■ **Instructions to follow**:
Write out the line with "You are a computer-use" and every later line through the end of the data below, exactly as given, with no pictures in the copy.

* * * * *

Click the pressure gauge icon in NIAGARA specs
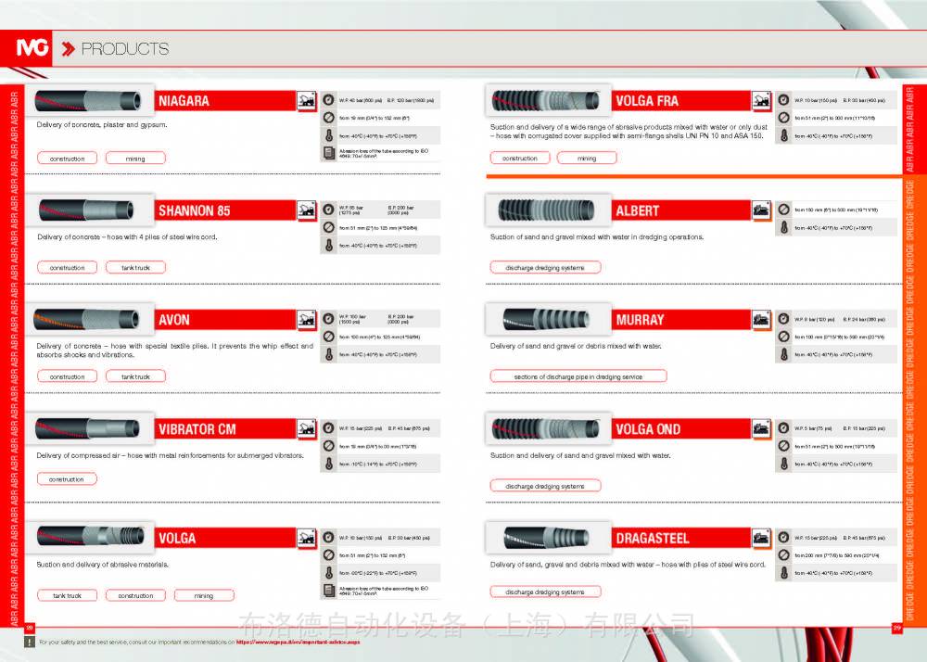927x662 pixels. tap(328, 100)
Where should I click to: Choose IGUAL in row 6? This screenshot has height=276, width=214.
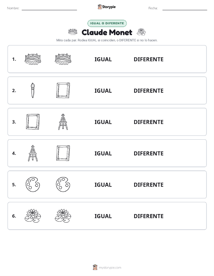pyautogui.click(x=103, y=216)
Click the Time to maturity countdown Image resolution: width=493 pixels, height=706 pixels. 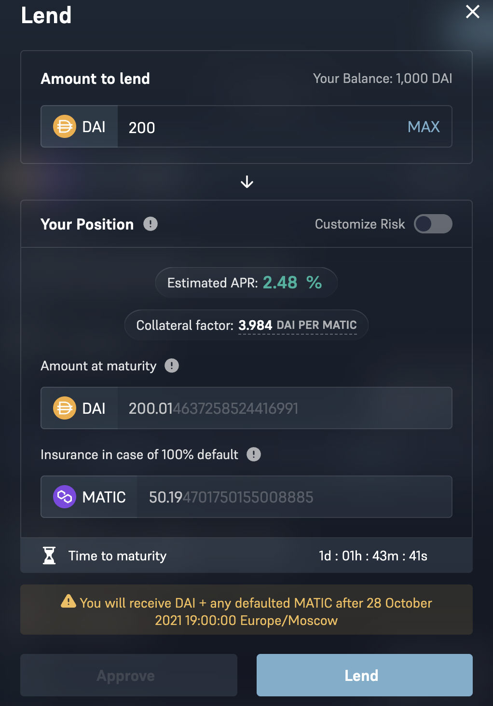pyautogui.click(x=373, y=556)
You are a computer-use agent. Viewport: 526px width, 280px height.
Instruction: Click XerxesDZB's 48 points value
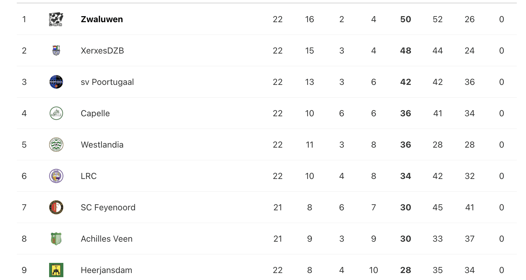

* * * * *

■ **Solution to the exercise**:
You are a computer-use agent. Viewport: 526px width, 280px height.
Instruction: Click XerxesDZB's 48 points value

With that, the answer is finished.